▶ Required work
Please answer these questions using the text below on generator power in Aleppo:
(a) How many liters of fuel does one barrel of mazout hold?
(b) During what hours are the generators usually run?
(c) In which neighborhoods did the Aleppo Power Company rehabilitate power towers?

▶ Source extract
While infrastructure to operate government-run power units is lacking, alternatives are also becoming useless because amperes are too expensive for people to buy.

The area’s residents stopped subscribing to the vast generators’ services, which turned the ampere from a unit for the measurement of power intensity, into a unit for consumer billing.

As the price of amperes rose to nearly 4000 Syrian Pounds (SYP=1.5 USD), people resorted to outdated means for lighting, including kerosene lamps. Amperes were replacing the absent government power services, that people get for barely an hour and a half a day.

Power, fuel, amperes

Ampere prices are defined in keeping with fuel prices, needed to operate power generators, Abu Ibrahim, an owner of such a generator in the Tariq al-Bab neighborhood, told Enab Baladi. One barrel of mazout/fuel oil contains 200 liters and costs 270,000 SYP (98 USD) when purchased at official outlets. Sometimes a barrel is sold for 240,000 SYP (87 USD). “There isn’t a standard price for mazout,” Abu Ibrahim added.

Generators are often operated from 4:30 pm to 11:30 pm, consuming nearly 120 liters of fuel. “We use the rest of the barrel’s contents the next day,” Abu Ibrahim said.

In Tariq al-Bab, an ampere is sold for 4,5000 SYP per week, accordingly many of the neighborhood’s residents unsubscribed; others cut their use of amperes from two to one to cope with the high prices, to which are added the extra fees of generator maintenance in case of malfunctions.

The price of amperes differs from one generator owner to the other even within the same neighborhood, Mahmoud said, a resident of Tariq al-Bab neighborhood. Some owners offer the services of their generators for 5000 SYP per ampere; others do it for 4000 SYP.

Since it took over the area, the regime government repeatedly promised residents that it will soon resume providing power services. The power towers were restored, but the electrical wiring has not been done yet.

The government-run Aleppo Power Company rehabilitated power towers in the neighborhoods of al-Bab, al-Muyaser, and al-Jazmati, all located near the Aleppo International Airport.

At night, the neighborhood’s streets get abandoned, even though a few house owners who have subscribed to the generator services attempt to provide street lighting by keeping one bulb on. However, the light from the bulb is capable of keeping only a few meters lit.

▶ Data section
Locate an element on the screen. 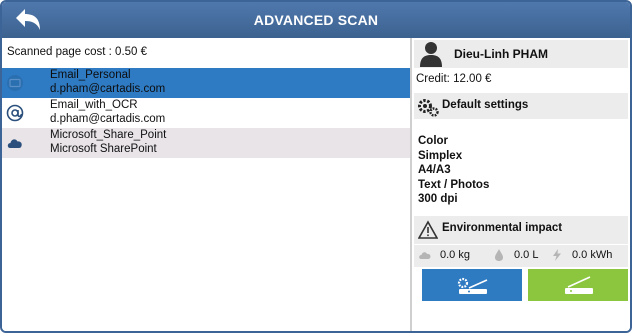  water-drop-icon is located at coordinates (499, 255).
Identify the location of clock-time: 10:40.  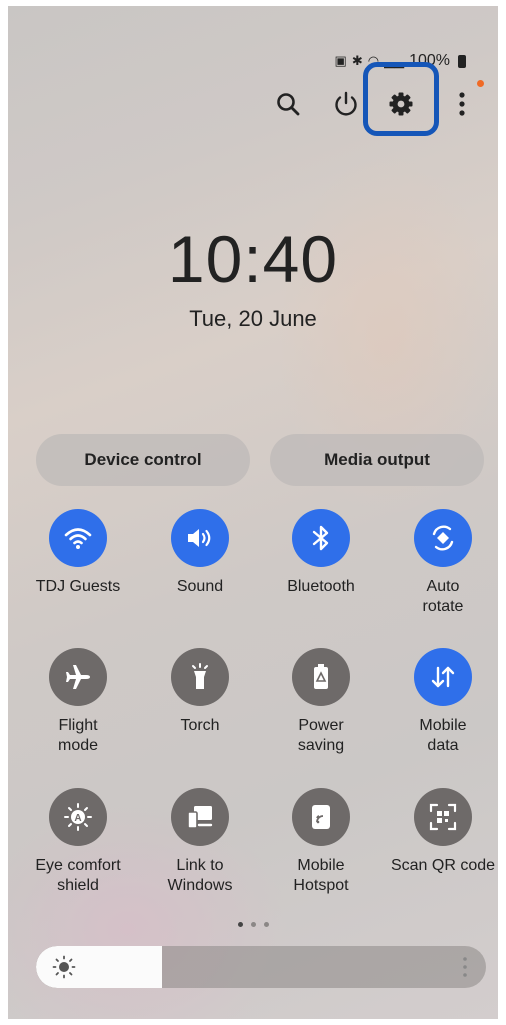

▶ Result
(a) 200 liters.
(b) From 4:30 pm to 11:30 pm.
(c) Al-Bab, al-Muyaser, and al-Jazmati.